伝統ある大手から、若い企業まで含めていろんなニュースが出てくると「どんな人が集まってるんだ」と思うだろう。
それでも、学生はいろいろと自分で情報を集めて動くし、意外と冷静だ。
その一方で、結構大変なのが家族、ということになる。最近よく聞くと思うけれど、就職先について、親があれこれと意見をいうケースは多い。学生よりもニュースの表面しか見ない上に、自分の方が世の中を知っていると思い込んでいる。
時々、もっと面倒なことがあって「あの会社に大学の同期がいるから聞いてやろう」と言う親もいるのだが、わざわざ連絡するとその同期が「うちは止めておけ」言い出すということもあった。

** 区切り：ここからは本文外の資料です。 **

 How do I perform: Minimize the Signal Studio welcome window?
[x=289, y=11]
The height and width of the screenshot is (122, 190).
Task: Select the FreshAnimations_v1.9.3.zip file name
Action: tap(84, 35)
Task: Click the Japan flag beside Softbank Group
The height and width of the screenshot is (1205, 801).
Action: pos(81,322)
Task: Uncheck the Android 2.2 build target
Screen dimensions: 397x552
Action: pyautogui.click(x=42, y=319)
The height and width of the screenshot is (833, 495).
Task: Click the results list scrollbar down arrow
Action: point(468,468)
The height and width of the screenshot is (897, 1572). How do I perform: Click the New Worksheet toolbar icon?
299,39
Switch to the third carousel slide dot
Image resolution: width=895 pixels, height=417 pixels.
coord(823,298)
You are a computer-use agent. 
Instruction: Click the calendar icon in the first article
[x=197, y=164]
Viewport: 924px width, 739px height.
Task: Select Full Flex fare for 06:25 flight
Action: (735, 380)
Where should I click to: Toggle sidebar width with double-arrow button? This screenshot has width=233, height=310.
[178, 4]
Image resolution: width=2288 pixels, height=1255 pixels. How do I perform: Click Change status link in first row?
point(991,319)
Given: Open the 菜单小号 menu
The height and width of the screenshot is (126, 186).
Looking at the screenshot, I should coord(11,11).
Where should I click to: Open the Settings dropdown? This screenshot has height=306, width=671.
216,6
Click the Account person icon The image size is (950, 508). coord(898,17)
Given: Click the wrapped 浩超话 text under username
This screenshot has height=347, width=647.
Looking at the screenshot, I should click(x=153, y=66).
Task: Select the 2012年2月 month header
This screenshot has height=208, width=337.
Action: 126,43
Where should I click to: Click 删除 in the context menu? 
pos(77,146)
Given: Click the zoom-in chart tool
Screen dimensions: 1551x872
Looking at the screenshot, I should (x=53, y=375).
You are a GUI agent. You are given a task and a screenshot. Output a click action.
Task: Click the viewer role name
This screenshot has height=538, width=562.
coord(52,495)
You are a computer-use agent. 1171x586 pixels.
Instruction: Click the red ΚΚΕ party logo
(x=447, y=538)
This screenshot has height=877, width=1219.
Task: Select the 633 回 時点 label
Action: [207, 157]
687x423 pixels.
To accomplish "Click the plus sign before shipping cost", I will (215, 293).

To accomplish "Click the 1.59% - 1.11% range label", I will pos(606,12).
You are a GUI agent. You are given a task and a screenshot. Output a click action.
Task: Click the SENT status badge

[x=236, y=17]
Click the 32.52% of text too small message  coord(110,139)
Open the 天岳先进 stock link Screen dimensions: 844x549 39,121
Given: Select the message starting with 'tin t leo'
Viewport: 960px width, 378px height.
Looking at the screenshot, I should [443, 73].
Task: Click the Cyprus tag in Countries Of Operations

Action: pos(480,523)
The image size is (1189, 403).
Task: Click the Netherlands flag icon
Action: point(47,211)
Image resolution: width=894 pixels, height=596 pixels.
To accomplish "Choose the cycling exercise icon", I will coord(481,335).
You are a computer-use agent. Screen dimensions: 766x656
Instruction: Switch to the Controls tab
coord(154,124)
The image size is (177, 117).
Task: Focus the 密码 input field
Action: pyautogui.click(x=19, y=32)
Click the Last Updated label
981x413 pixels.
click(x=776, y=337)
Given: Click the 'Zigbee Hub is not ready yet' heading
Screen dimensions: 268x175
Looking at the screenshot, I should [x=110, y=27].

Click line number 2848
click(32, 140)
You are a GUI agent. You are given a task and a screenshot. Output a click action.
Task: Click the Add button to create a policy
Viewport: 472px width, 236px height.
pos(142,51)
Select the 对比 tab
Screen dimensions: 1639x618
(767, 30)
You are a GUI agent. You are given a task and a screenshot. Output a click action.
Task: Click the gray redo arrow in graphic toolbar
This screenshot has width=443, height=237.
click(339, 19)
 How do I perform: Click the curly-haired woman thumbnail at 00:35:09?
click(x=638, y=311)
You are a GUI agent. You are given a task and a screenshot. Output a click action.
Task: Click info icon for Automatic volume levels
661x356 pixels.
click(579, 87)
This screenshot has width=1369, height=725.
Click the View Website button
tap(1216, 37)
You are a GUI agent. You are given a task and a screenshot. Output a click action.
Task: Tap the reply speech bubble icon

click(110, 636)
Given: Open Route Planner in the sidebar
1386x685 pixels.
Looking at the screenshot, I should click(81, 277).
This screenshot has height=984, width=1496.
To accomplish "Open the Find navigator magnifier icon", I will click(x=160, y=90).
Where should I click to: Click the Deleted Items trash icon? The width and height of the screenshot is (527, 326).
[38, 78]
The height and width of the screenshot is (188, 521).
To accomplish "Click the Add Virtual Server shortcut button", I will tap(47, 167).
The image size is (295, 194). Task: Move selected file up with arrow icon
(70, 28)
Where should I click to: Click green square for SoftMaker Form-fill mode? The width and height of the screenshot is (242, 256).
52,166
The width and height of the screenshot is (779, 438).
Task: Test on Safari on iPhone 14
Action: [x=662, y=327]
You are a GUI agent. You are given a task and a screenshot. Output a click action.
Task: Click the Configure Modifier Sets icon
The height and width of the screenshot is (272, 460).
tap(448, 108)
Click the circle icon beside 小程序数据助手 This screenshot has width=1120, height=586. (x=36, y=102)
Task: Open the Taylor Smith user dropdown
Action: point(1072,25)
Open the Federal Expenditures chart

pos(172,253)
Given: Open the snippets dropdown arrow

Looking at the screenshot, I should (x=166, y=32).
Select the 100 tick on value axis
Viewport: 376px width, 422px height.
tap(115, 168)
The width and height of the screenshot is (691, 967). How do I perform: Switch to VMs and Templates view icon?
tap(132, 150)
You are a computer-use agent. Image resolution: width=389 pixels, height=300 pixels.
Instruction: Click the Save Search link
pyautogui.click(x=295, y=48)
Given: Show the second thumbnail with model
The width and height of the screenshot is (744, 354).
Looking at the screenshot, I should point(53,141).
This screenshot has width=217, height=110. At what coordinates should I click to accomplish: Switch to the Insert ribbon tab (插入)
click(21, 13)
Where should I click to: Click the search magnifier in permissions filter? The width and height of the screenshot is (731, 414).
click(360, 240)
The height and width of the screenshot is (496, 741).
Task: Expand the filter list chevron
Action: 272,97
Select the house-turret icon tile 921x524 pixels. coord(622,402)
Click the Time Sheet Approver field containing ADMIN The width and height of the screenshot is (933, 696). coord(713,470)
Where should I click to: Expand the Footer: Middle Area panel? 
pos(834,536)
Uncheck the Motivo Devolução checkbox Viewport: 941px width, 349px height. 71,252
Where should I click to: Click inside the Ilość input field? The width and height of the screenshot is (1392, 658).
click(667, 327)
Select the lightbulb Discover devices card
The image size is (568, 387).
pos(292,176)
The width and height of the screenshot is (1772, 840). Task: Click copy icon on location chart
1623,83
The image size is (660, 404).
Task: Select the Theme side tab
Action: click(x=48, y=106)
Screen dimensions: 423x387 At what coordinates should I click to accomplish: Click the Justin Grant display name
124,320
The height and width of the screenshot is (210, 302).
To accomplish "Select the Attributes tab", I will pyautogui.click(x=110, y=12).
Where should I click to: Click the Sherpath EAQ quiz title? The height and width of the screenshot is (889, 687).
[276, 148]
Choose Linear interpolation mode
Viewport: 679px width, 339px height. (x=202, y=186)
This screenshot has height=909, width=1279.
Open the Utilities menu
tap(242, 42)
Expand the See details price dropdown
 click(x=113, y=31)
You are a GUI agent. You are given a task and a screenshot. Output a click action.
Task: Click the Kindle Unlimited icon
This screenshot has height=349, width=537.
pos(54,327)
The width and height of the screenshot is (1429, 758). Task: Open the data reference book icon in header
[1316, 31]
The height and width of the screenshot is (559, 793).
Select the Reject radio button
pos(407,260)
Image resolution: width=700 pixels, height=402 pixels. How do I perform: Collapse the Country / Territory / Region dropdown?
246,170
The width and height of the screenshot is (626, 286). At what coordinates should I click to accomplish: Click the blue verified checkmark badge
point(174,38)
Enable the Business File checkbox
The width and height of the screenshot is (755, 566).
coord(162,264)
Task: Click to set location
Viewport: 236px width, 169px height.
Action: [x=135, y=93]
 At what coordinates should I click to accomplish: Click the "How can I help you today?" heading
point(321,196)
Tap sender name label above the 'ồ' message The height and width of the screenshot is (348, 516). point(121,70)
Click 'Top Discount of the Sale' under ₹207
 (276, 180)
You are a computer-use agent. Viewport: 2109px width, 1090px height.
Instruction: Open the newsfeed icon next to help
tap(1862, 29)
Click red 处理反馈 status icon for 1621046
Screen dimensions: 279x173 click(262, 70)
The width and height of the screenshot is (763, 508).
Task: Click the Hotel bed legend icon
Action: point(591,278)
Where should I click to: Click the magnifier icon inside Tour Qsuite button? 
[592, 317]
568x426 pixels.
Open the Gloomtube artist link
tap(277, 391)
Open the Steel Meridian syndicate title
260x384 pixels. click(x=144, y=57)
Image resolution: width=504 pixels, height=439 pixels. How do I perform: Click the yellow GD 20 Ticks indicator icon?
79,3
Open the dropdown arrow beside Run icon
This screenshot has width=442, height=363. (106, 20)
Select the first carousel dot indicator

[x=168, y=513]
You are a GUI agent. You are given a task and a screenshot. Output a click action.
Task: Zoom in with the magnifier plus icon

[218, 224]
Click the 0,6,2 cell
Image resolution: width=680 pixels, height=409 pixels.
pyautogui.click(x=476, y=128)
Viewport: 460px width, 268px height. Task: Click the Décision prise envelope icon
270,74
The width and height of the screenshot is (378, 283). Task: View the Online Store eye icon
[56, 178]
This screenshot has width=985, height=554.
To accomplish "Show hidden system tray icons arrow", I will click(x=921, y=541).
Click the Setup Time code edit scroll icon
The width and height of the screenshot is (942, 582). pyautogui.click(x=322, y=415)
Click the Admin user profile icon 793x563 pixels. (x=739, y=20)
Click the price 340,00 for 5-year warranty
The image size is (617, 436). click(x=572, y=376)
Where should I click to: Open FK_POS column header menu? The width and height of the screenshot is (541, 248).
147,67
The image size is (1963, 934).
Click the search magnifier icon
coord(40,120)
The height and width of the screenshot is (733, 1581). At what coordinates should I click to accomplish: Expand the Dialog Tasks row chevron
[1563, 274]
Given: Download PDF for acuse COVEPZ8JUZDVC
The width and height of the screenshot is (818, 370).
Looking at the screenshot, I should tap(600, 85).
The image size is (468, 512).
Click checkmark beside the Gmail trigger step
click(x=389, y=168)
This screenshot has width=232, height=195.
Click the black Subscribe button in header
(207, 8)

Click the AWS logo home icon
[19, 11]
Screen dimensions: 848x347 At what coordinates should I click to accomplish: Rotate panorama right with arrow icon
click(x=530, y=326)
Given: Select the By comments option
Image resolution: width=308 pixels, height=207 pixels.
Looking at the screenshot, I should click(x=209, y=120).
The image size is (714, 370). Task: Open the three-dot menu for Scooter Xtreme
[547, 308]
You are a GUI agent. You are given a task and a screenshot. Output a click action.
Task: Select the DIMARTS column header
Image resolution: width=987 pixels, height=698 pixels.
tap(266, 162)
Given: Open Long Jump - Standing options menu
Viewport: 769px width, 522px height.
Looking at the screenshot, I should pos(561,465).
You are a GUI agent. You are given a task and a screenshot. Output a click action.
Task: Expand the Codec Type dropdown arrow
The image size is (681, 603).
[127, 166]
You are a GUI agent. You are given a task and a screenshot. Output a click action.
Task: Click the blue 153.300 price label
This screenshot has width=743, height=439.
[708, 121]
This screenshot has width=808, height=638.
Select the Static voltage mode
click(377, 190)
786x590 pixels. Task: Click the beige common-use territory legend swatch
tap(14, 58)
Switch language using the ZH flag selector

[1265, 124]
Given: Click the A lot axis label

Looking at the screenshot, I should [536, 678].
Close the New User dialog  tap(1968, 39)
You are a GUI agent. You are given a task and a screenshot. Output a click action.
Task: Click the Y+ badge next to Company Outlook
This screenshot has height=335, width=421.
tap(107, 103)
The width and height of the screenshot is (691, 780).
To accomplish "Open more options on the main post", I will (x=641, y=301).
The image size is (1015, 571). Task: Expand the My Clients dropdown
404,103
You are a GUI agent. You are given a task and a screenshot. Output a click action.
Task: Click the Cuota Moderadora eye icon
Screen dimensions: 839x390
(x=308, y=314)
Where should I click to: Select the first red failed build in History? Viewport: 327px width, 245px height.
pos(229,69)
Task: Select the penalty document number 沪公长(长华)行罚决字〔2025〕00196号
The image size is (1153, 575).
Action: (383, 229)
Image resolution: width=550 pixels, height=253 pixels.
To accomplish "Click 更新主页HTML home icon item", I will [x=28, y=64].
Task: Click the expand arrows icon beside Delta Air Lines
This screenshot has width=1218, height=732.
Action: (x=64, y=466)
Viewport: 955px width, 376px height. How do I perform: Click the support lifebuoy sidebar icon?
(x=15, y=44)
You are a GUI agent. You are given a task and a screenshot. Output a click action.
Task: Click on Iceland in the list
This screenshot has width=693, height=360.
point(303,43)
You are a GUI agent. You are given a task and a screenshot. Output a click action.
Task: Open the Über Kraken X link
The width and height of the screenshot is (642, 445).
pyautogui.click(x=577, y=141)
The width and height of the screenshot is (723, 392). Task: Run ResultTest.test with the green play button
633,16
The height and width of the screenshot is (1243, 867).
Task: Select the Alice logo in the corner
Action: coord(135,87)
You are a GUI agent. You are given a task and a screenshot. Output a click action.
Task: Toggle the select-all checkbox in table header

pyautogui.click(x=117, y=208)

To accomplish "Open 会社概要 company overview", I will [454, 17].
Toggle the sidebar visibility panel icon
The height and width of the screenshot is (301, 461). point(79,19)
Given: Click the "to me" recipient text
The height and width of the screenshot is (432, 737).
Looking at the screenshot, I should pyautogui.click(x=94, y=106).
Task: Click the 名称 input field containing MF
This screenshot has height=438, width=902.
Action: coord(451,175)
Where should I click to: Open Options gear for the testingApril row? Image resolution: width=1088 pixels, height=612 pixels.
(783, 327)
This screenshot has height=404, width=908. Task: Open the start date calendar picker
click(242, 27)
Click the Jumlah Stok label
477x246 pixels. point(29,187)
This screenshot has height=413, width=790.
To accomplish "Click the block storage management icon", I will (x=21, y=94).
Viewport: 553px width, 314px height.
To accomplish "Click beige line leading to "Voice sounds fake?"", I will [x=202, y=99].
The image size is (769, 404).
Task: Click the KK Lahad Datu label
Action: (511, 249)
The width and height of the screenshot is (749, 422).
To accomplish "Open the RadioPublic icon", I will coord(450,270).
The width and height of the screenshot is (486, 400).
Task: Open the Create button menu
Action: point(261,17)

これは、とある大手メディア関連企業の話だったのだが、僕が相談を受けてちょっと調べると「止めておけ」と言った人は、最近不遇をかこっているらしい。そりゃ、止めさせてたくなるかもしれないが、余計なお世話だ。
この時は、学生に親の説得方法を教えて、どうにかなったけど、まあいろいろとあるのだ。
もっとも不祥事自体は、いろいろな業界で起きるし、上場維持がおぼつかなくなるようなもっとすごいケースもある。
ただ、メディアや広告企業の場合は一度何か起きると、業界関係者があれこれ言い出す。そして、ネット上であることないことが一気に噴出して収拾がつかず、学生が混乱することも多い。
2年前の朝日新聞の事件も、学生に対する新聞全般のイメージダウンにつながっていると感じる。もうすぐ就活も本格化するけど、今年も売り手市場が続くとメディア業界は全体として苦戦するかもしれない。